国立情報学研究所の佐藤寛子助教授らが化学用グラフィックライブラリーを開発

オープンソースとして無償公開、国産のソフトづくりを手助け

 2005.12.14−国立情報学研究所の佐藤寛子助教授らの研究グループは13日、コンピューターケミストリーシステム(CCS)向けの化学グラフィックライブラリー「ケモじゅん」を開発、オープンソースソフトウエア(OSS)として26日から無償公開すると発表した。分子グラフィックを表示させるための共有基盤となる技術で、大学や企業の研究者などがソフト開発を行う際に部品として使用できる。継続的に機能強化を図り、商用ソフトの開発者にも採用されるレベルへと育成していく。国産CCS開発を促進する意味からも今後の発展が期待される。

 佐藤助教授らは2002年から今回のプロジェクトをスタート。基盤には、SRAが開発しているオープンソースの汎用グラフィックライブラリー「じゅん」(http://www.sra.co.jp/public/sra/technical/jun/)を使用し、化学向けの拡張を施した。このほど公開するのは最新版のバージョン30で、ライブラリーの中には分子を表示するためのオブジェクトを生成する「分子オブジェクト」、三次元分子オブジェクトを描画するための「分子ビューアー」、分子グラフィックをグラフオブジェクトとして操作するための「グラファー」のほか、MOLファイルを読み書きする機能や、さまざまな形式のファイルを閲覧するための「化学メディアナビゲーター」−が含まれている。

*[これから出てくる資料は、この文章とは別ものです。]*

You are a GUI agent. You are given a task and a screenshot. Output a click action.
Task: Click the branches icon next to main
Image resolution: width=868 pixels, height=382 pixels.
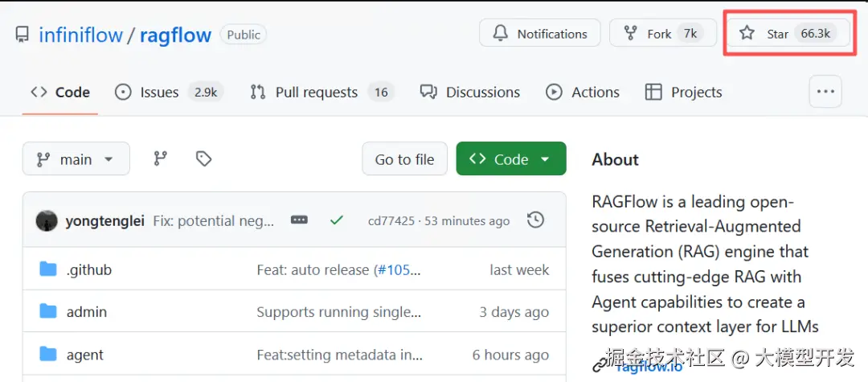160,159
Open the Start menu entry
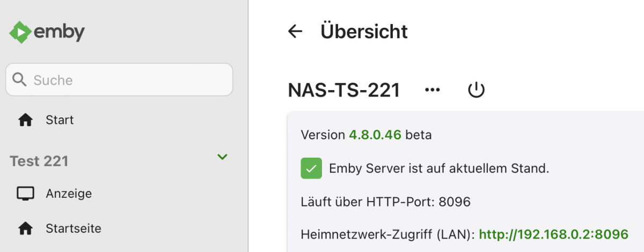 point(60,120)
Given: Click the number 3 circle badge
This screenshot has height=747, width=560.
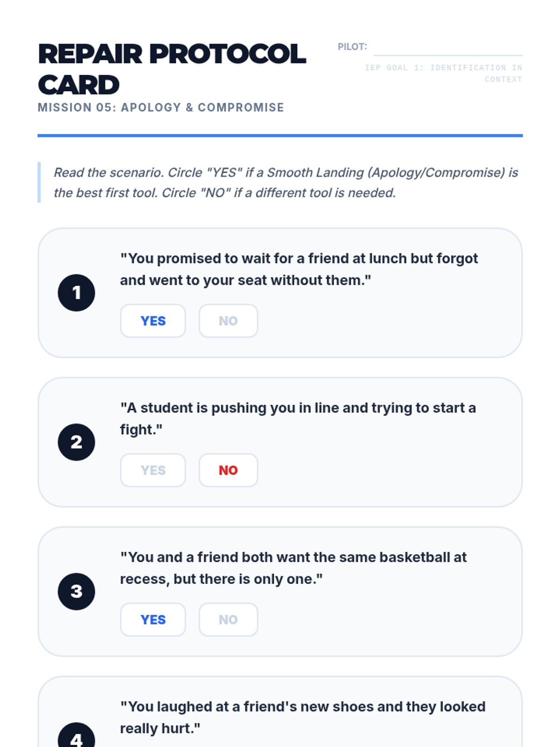Looking at the screenshot, I should [77, 592].
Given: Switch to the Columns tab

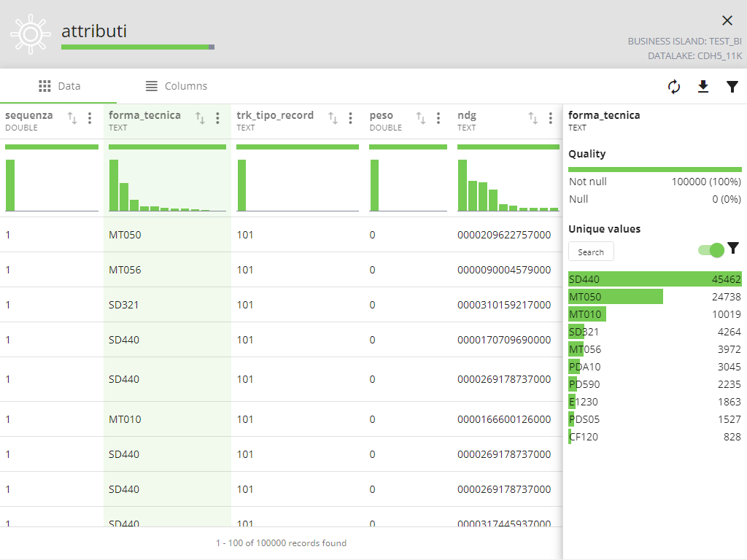Looking at the screenshot, I should [176, 86].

 ワイヤーフレームやボール&スティック、スペースフィル、スケルトンなど、代表的な表示スタイルが可能であるほか、分子の拡大や縮小、回転・移動など、化学系GUI(グラフィカルユーザーインターフェース)を作成するために必要な機能がひと通りそろっている。グラファーは、分子を点(原子)と線(結合)から構成されるグラフとして表現する概念で、分子構造をグラフに変換してさまざまなグラフィック操作を行う仕組みである。

 今後の機能拡張では、分子の組み立てや表面積の算出、表面への数値のマッピング、アニメーションファイルの作成、対応できるファイル形式の拡大−などを予定している。

 佐藤助教授らのグループの研究においては、化学反応予測システムやNMRスペクトル予測システム、分子間力を体感するシステムなどのGUIに採用した実績があり、汎用性と特異性を兼ね備えたライブラリーとなっていることが特徴。佐藤助教授は「現在の分子グラフィックは計算結果などを静的に表示することがメインだが、ケモじゅんの学術的な新規性としては、研究者の思考にインタラクティブに追随する思考ツールとしての動的なGUIの確立を目指したい」としている。

 また、「国内の化学研究者は欧米のソフトを使うばかりでなく、自分でもつくるということをきちんと考えるべき。国産ソフト開発を振興する観点からも着実にプロジェクトを継続させ、いまは小さくても大きく育てていきたい」と話す。

 なお、ケモじゅんの開発言語としてはSmalltalkが利用されており、Windows、MacOS、UNIX、Linuxのいずれでも稼働が可能。ライセンスは、通常のGPLライセンスとしてオープンソースで無償提供されるが、商用ソフトへの組み込みに適したLGPLライセンスでの提供も可能という。